** Opening DATA SUPPLIED block **

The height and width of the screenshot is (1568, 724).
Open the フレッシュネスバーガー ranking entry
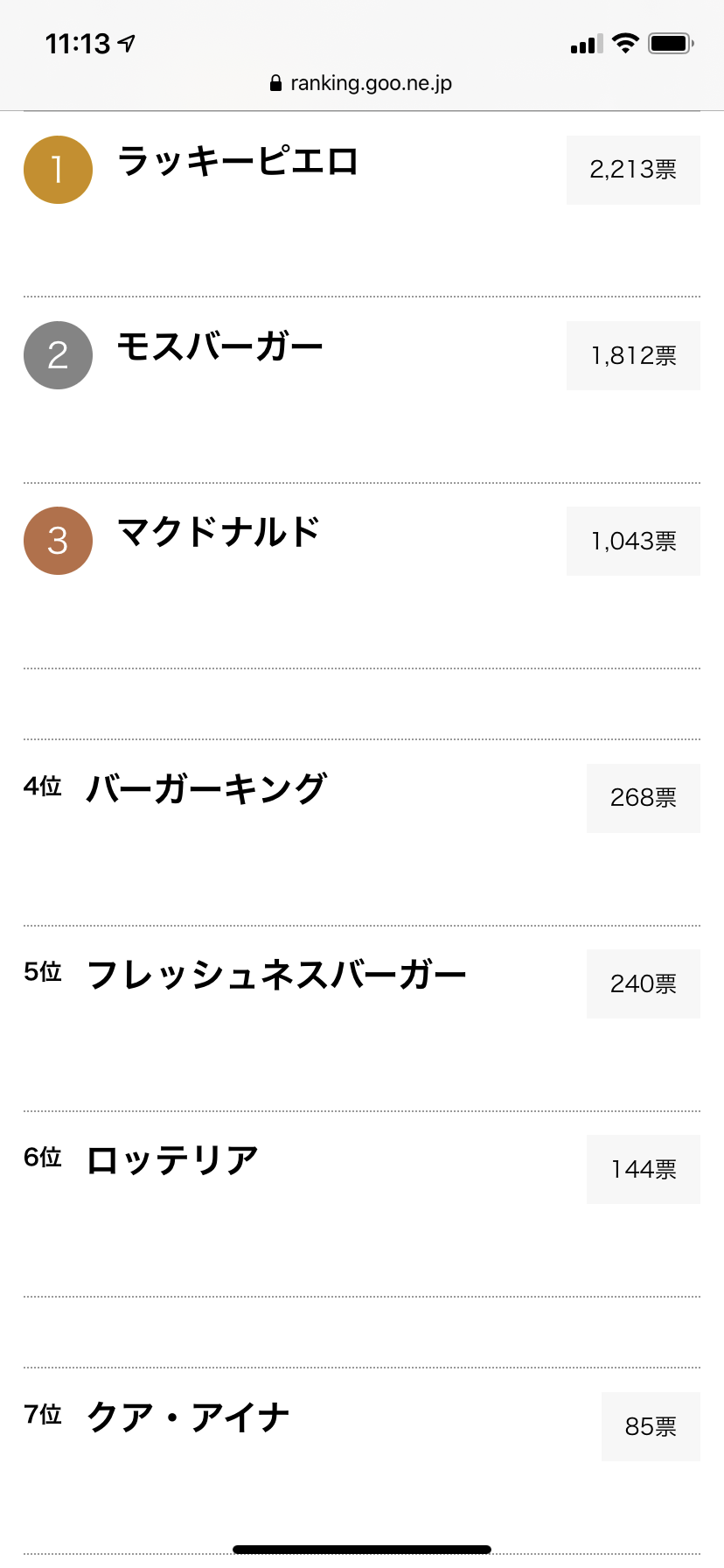pyautogui.click(x=276, y=975)
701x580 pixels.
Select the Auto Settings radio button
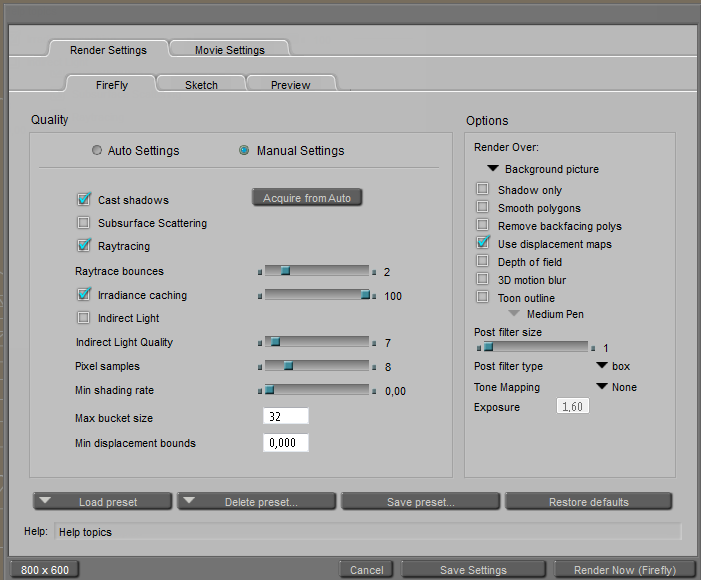[97, 151]
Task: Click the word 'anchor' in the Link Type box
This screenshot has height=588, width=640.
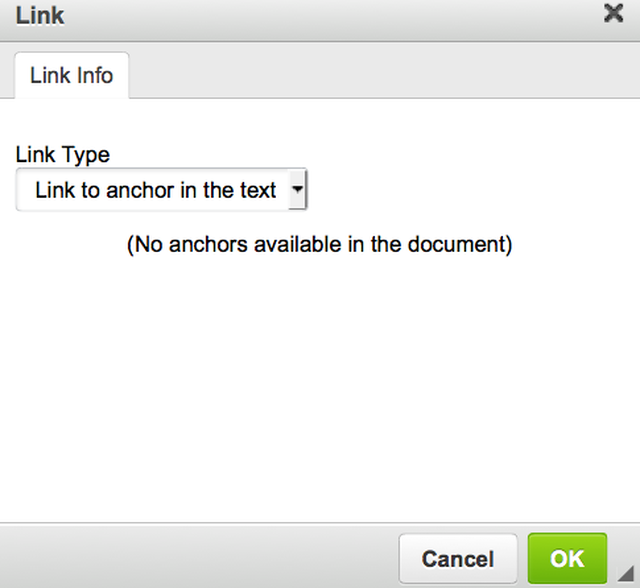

** Closing DATA SUPPLIED block **

• WORK TO BE COMPLETED: What is wanted is a verbatim transcription of every record above, pictures excluded.

• YOUR SOLUTION:
The height and width of the screenshot is (1568, 724).
Open the フレッシュネスバーガー ranking entry
pyautogui.click(x=276, y=975)
701x580 pixels.
Select the Auto Settings radio button
[97, 151]
Task: Click the word 'anchor' in the Link Type box
This screenshot has height=588, width=640.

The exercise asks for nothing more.